• TASK DETAILS
Can you set down, verbatim, the lines of the data below, starting with the line that contains "Where should I click to: Click the THE" and going on through the final line of the data?

• RECORDED INFORMATION
** Start **

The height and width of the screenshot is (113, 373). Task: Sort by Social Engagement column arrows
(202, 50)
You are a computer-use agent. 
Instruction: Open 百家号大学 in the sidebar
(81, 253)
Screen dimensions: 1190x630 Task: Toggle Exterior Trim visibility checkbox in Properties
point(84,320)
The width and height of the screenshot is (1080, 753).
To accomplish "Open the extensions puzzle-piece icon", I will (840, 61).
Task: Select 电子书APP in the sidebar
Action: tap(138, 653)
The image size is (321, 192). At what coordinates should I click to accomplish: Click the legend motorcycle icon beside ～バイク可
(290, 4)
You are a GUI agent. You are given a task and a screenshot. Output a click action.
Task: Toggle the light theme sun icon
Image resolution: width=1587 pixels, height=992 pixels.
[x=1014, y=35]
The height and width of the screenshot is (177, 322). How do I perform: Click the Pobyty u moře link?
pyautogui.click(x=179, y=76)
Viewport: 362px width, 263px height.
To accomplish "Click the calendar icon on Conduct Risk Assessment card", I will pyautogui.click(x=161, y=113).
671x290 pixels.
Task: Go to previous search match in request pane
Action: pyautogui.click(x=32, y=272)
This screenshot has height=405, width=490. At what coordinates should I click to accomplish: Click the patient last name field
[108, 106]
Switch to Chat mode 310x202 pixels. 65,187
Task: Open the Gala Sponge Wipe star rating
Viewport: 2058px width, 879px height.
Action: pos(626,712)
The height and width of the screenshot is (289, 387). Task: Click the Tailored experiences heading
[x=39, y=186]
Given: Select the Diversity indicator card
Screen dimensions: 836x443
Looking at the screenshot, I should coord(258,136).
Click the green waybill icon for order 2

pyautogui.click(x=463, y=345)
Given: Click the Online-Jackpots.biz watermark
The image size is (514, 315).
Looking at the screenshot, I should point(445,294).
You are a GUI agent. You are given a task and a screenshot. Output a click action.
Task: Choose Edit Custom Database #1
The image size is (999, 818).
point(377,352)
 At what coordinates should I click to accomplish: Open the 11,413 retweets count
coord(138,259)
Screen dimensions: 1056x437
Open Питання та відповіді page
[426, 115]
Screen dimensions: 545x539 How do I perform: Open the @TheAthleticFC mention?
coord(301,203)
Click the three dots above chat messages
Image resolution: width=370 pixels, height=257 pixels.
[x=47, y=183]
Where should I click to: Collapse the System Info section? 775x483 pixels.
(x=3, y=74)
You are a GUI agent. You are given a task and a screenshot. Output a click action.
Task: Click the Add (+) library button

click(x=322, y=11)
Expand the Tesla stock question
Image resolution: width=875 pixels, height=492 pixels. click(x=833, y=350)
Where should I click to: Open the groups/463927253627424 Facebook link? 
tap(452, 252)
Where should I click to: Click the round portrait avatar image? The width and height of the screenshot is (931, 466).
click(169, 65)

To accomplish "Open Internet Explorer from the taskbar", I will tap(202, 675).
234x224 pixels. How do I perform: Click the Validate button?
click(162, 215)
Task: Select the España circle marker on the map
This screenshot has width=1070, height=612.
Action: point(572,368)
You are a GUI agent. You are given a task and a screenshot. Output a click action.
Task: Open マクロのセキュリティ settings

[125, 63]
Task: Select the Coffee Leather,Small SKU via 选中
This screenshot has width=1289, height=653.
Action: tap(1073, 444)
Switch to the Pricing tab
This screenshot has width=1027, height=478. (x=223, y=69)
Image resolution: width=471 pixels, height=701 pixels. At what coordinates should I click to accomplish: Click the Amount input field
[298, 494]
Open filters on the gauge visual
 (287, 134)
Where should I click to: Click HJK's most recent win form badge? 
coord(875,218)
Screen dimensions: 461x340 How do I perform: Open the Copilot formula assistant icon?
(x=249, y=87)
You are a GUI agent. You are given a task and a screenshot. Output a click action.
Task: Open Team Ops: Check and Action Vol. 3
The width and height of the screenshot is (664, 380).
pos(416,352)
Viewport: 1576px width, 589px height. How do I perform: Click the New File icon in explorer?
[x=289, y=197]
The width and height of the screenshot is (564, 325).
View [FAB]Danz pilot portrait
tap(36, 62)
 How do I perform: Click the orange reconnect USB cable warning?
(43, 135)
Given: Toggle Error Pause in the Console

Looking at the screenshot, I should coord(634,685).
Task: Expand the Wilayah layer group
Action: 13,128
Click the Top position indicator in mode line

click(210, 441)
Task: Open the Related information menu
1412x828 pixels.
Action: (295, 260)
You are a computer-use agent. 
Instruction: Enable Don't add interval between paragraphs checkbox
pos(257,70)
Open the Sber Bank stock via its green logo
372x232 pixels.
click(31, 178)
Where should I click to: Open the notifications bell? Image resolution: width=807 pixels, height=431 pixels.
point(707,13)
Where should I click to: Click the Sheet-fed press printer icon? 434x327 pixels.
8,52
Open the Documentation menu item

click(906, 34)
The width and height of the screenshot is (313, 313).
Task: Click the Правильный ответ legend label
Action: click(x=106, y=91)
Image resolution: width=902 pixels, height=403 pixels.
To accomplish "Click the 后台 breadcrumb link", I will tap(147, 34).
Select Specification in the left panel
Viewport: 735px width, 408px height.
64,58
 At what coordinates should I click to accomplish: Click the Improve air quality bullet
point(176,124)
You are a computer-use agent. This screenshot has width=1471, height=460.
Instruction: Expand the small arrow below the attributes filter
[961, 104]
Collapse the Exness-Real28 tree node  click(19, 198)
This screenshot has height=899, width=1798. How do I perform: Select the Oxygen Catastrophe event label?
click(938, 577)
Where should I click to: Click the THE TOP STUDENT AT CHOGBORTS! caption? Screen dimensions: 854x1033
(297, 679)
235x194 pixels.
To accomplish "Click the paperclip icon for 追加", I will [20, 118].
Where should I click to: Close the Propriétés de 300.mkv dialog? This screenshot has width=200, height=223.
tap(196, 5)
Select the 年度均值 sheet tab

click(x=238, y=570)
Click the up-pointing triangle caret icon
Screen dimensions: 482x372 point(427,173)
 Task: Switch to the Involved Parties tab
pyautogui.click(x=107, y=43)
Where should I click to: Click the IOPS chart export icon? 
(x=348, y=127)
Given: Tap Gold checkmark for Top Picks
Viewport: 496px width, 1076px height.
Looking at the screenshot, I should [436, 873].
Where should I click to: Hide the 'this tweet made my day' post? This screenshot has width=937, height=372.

** End **

• WRITTEN ANSWER
Where should I click to: Click the THE TOP STUDENT AT CHOGBORTS! caption? Screen dimensions: 854x1033
(297, 679)
235x194 pixels.
To accomplish "Click the paperclip icon for 追加", I will [20, 118].
Where should I click to: Close the Propriétés de 300.mkv dialog? This screenshot has width=200, height=223.
tap(196, 5)
Select the 年度均值 sheet tab

click(x=238, y=570)
Click the up-pointing triangle caret icon
Screen dimensions: 482x372 point(427,173)
 Task: Switch to the Involved Parties tab
pyautogui.click(x=107, y=43)
Where should I click to: Click the IOPS chart export icon? 
(x=348, y=127)
Given: Tap Gold checkmark for Top Picks
Viewport: 496px width, 1076px height.
Looking at the screenshot, I should [436, 873].
Where should I click to: Hide the 'this tweet made my day' post? This screenshot has width=937, height=372.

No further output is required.